In vitro biosynthesis of the Pseudomonas aeruginosa quorum-sensing signal molecule N-butanoyl-L-homoserine lactone

Abstract

In Pseudomonas aeruginosa, synthesis of the quorum-sensing signal molecules N-butanoyl-L-homoserine lactone (BHL) and N-hexanoyl-L-homoserine lactone (HHL) requires the LuxI homologue RhII(Vsml). By using thin-layer chromatography in conjunction with high-performance liquid chromatography (HPLC) and mass spectrometry, we show that purified RhII can catalyse the biosynthesis of BHL and HHL using either S-adenosylmethionine (SAM) or homoserine lactone (HSL) but not homoserine as the source of the homoserine lactone moiety. As we were unable to detect homoserine lactone in cytoplasmic extracts of Escherichia cell, we conclude that SAM is the natural substrate for RhII-directed N-acylhomoserine lactone (AHL) biosynthesis. The N-acyl chain of BHL and HHL, can be supplied by the appropriately charged coenzyme A derivative (either n-butanoyl-CoA or n-hexanoyl-CoA).
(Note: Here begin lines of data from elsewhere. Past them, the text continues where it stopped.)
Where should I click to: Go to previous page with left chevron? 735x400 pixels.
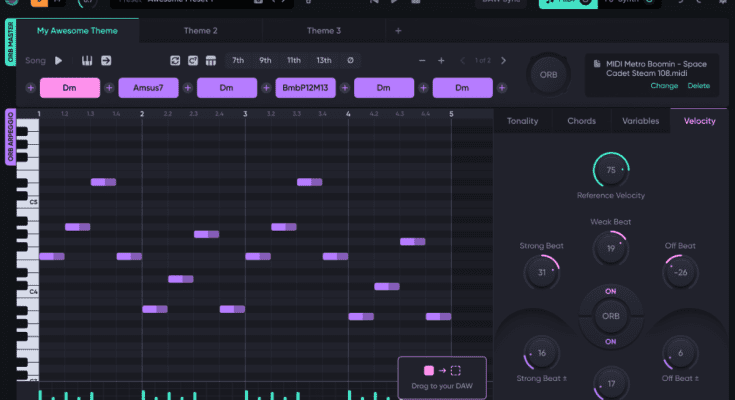[x=461, y=61]
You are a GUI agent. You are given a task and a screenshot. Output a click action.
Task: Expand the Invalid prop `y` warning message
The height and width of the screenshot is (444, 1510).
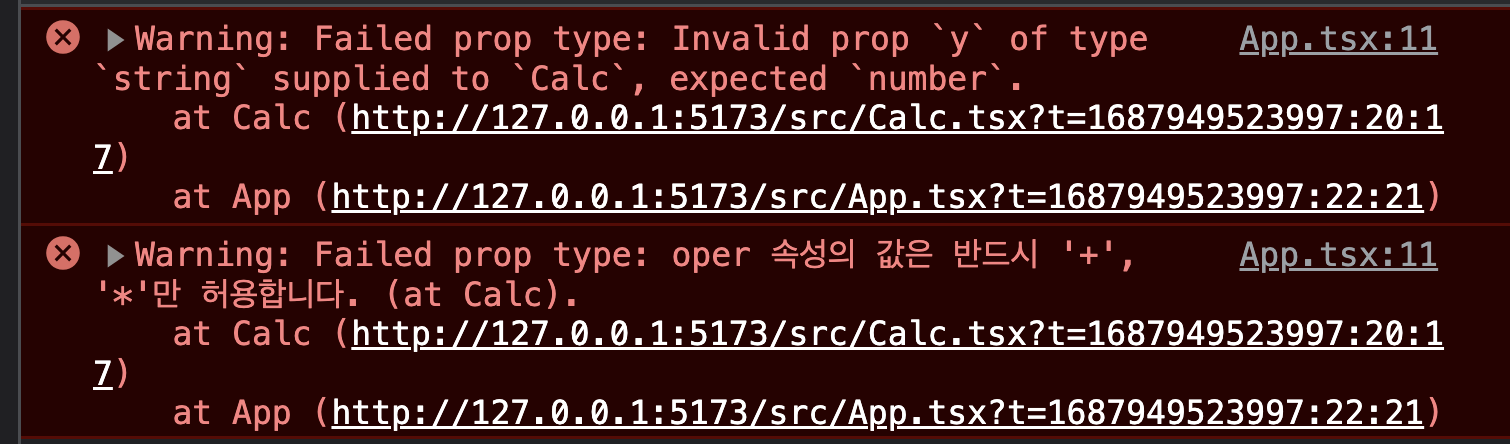[115, 41]
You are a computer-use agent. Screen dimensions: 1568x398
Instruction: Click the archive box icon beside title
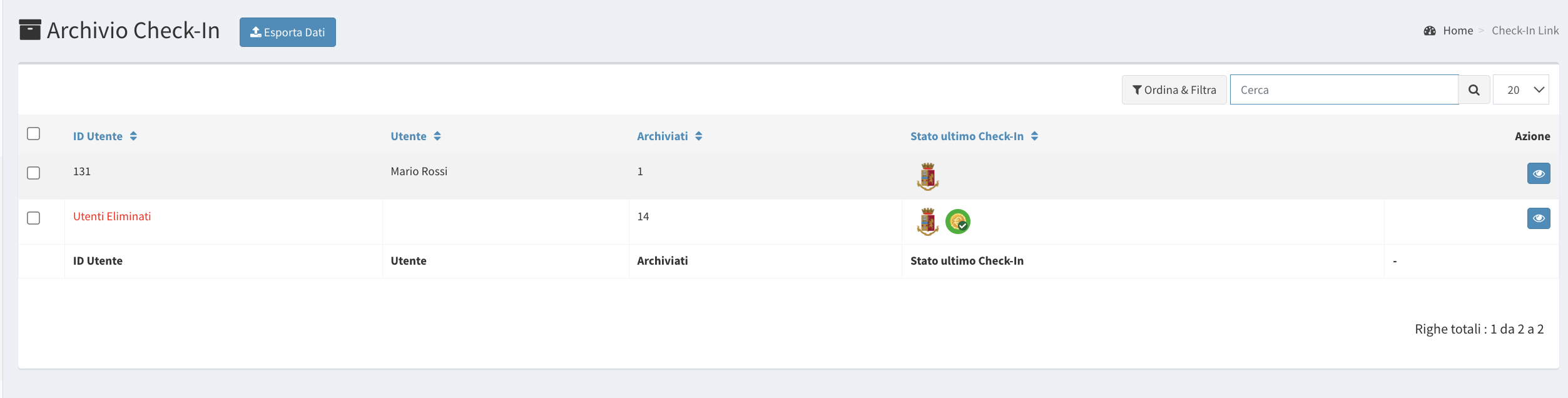click(30, 29)
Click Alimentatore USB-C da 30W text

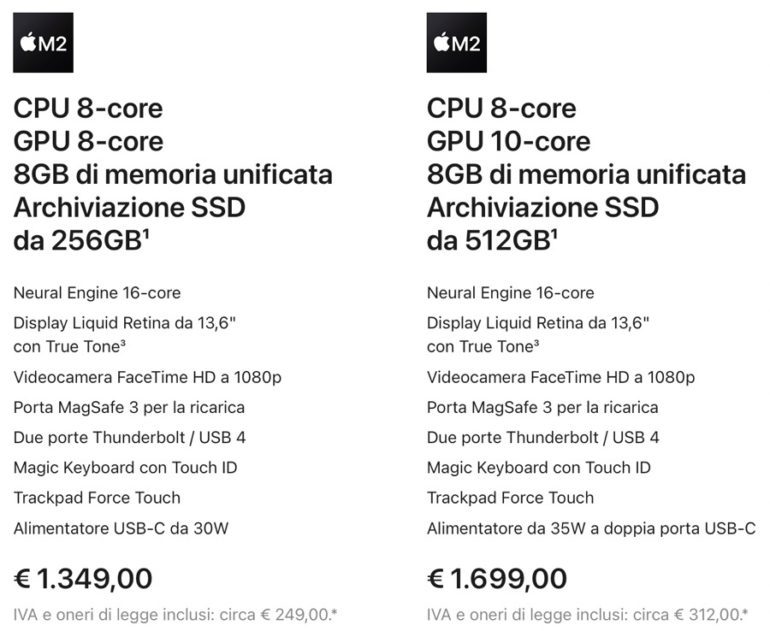coord(121,528)
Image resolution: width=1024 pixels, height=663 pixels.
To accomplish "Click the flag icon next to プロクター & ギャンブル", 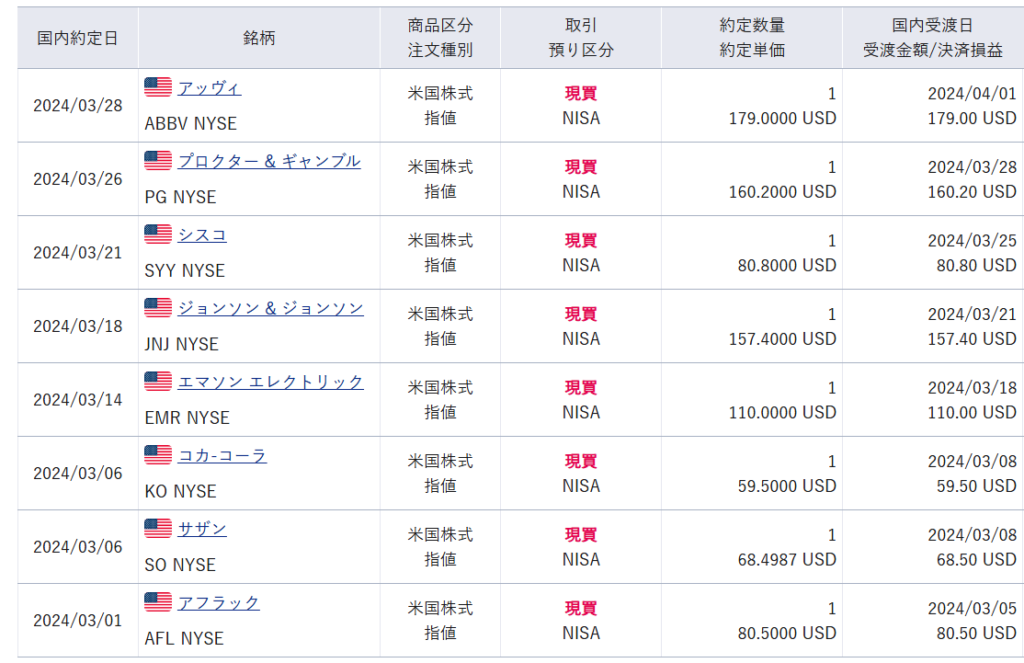I will (x=158, y=161).
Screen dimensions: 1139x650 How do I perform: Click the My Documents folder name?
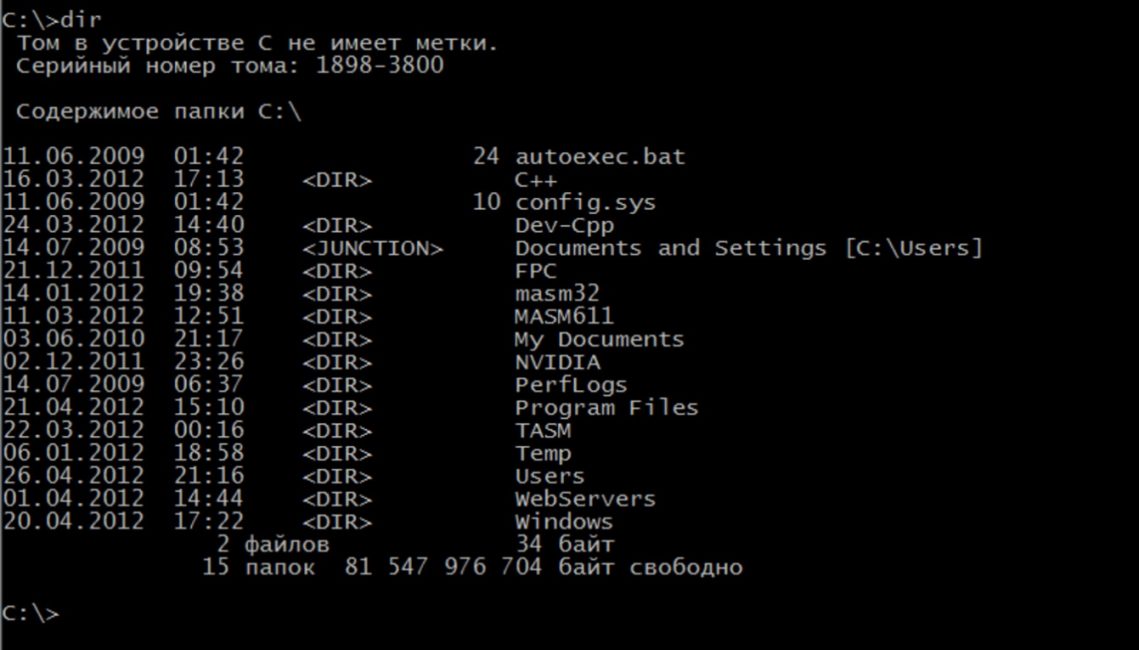[x=599, y=339]
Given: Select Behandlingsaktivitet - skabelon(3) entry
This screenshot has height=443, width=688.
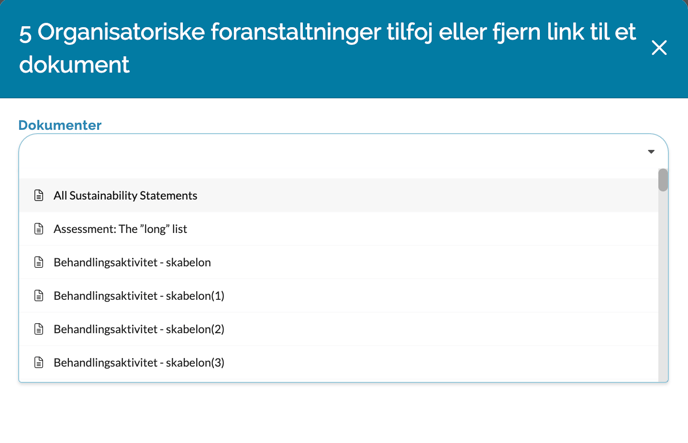Looking at the screenshot, I should coord(139,362).
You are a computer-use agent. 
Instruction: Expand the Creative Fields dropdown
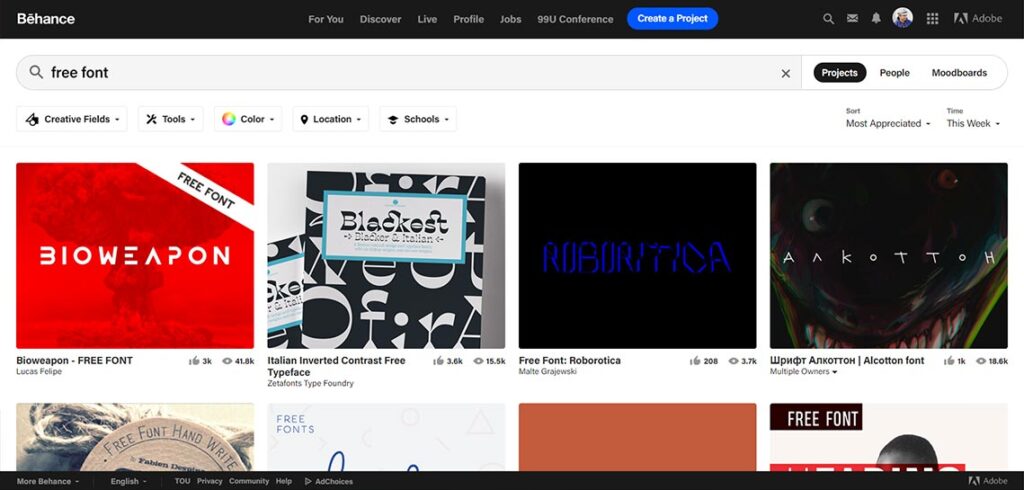72,119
The specificity of RhII for charged CoA derivatives is demonstrated as RhII was unable to generate AHLs detectable in our bioassays from acetyl-CoA, malonylCoA, n-octanoyl-CoA, n-decanoyl-CoA, DL-β-hydroxybutanoyl-CoA or crotonoyl-CoA, RhII was also unable to use N-acetyl-S-3-oxobutanoylcysteamine, a chemical mimic for 3-oxobutanoyl-CoA. Furthermore, the RhI-catalysed synthesis of BHL and HHL, was most efficiently driven when NADPH was included in the reaction mixture.